En se rendant à Båtvika, le [requérant] s’aperçut qu’il avait oublié son appareil photo.  Il se demanda s’il devait retourner le chercher, mais l’infirmière souligna qu’il n’y avait pas de temps à perdre et qu’ils devaient continuer leur route.  Elle proposa alors d’aller chercher l’appareil plus tard, ce que [le requérant] lui dit de ne pas faire.
En arrivant à Båtvika, ils constatèrent que le [canot pneumatique] était déjà sur place car l’officier responsable de la maintenance était allé le chercher pour le conduire sur la plage.  Ce dernier indiqua qu’il fallait gonfler le canot.  L’ingénieur en chef, de son côté, pensait qu’il valait mieux laisser le canot en l’état et ne pas y toucher.  Le [requérant] et M. Svendsen s’assirent dans le canot après avoir revêtu des combinaisons de survie.  Cependant, aucun ne mit sa capuche.  Ils n’emportèrent pas de radio à bord du canot mais Mme Ree en avait une afin de communiquer avec le Polarbas et sa chaloupe.
Lorsqu’ils quittèrent la plage, la chaloupe du Polarbas, qui avait à son bord le pêcheur blessé, était encore loin de Båtvika.  Un peu plus tard, l’infirmière (...) regagna la plage avec l’appareil photo [du requérant], qu’elle était retournée chercher au bâtiment administratif (...)

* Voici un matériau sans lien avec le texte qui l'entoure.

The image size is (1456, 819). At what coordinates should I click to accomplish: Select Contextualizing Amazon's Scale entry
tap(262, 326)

M. Svendsen prit les rames pour s’éloigner de la plage. Après avoir parcouru quarante à soixante mètres, ils attendirent un moment en essayant d’inciter la chaloupe à se rapprocher d’eux.  Ils n’obtinrent toutefois aucune réponse de la chaloupe.  [M. Svendsen] étant fatigué, il changea de place avec [le requérant] pour que ce dernier continue à ramer.  Ils tentèrent à plusieurs reprises d’entrer en contact avec la chaloupe, sans résultat.  Ils se rendirent alors compte qu’un problème avait dû surgir. Ils résolurent donc de ramer en direction de la chaloupe, qui se trouvait toujours loin de la côte.  Lorsqu’ils atteignirent la chaloupe, ses occupants les informèrent que le moteur était tombé en panne et qu’ils avaient jeté l’ancre.  Ces derniers étaient anxieux car, malgré cette précaution, la chaloupe dérivait vers les rochers; en outre, aucun d’eux ne portait de gilet de sauvetage ou de combinaison de survie.  Il n’y avait pas non plus d’équipement de ce genre à bord.

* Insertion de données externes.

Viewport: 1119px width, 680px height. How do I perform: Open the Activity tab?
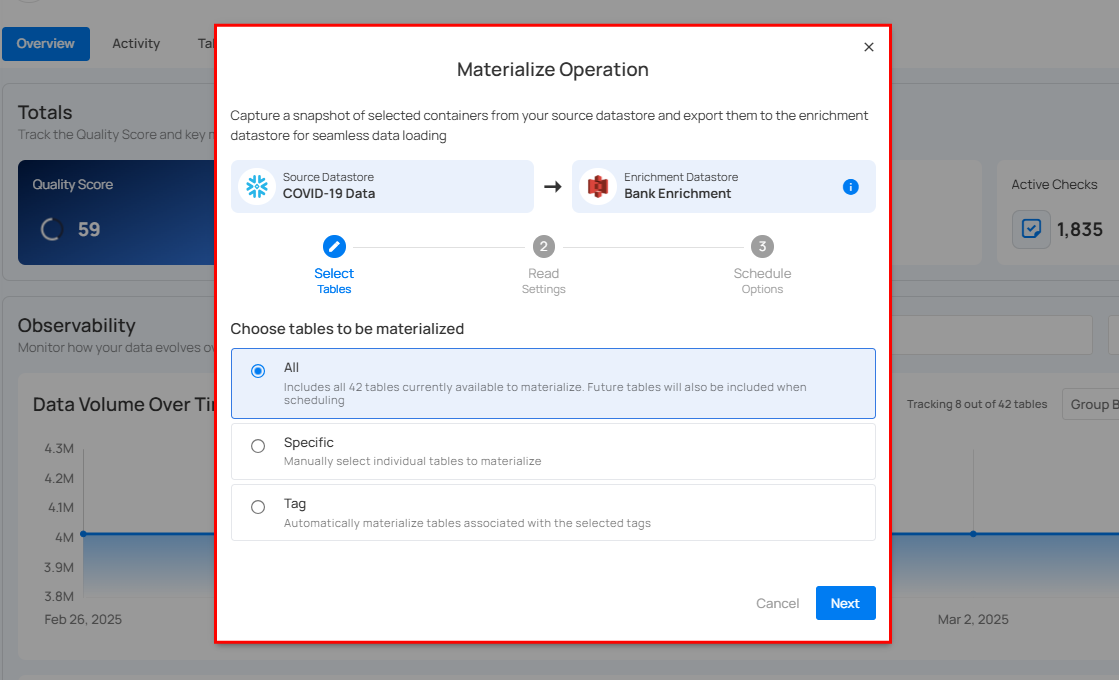point(136,44)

Le pêcheur blessé (...) prit place à bord du [canot pneumatique], qui s’éloigna alors de la chaloupe.  Une vague déferlante retourna le canot dont les trois occupants furent jetés à la mer.  Ils n’étaient pas reliés au canot par des cordages et n’en avaient pas non plus pris avec eux.  Ils ne portaient pas de gilet de sauvetage.

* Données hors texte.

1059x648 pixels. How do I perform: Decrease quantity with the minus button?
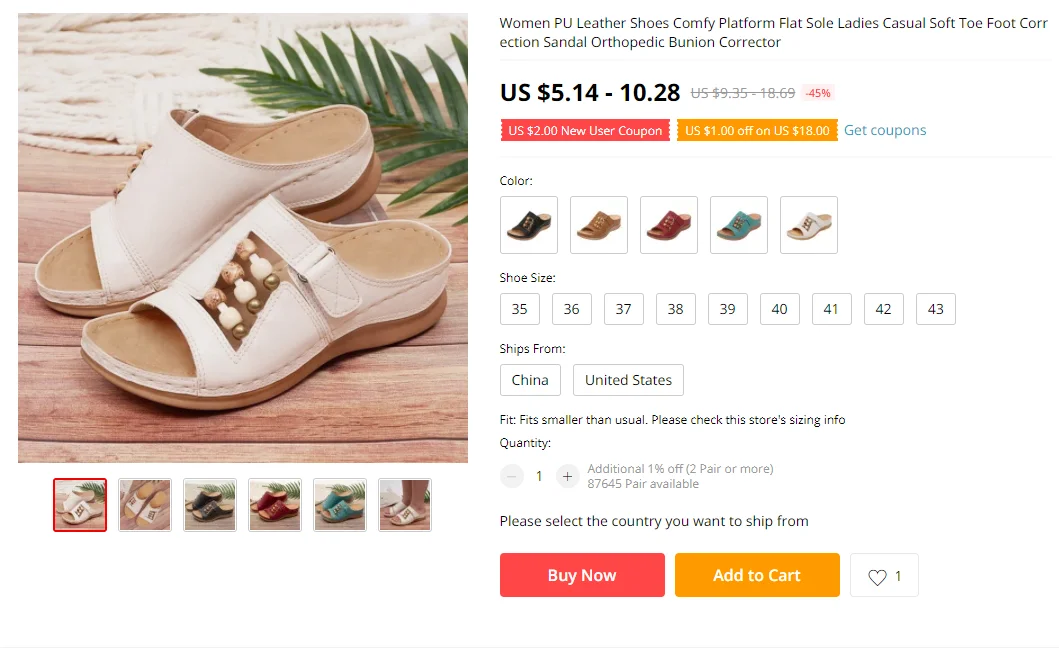(x=512, y=476)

Mme Ree, qui se trouvait debout sur la plage, était équipée d’un poste radio portatif mais non de matériel de premiers secours, tel que brancard, couvertures ou autres."
13.   Le tribunal acquitta le requérant.  Son jugement comporte les observations suivantes.  Même si l’intéressé n’avait pas en principe le devoir de recueillir le pêcheur blessé, un tel devoir est né de son accord pour ce faire.  Pour décider si le requérant a été coupable de négligence ou légèreté dans le cadre de l’opération de sauvetage ou ses préparatifs, il faut déterminer s’il a enfreint les instructions en vigueur.  Une infraction grave ou une série d’infractions aux instructions peuvent donner lieu à une négligence ou légèreté au sens de l’article 78 par. 1 du code pénal militaire.  Le procureur a fait valoir que le requérant n’avait pas respecté ses obligations, et ce à sept occasions.  On indiquera ci-dessous celles qui constituent l’objet de la controverse dans la présente affaire.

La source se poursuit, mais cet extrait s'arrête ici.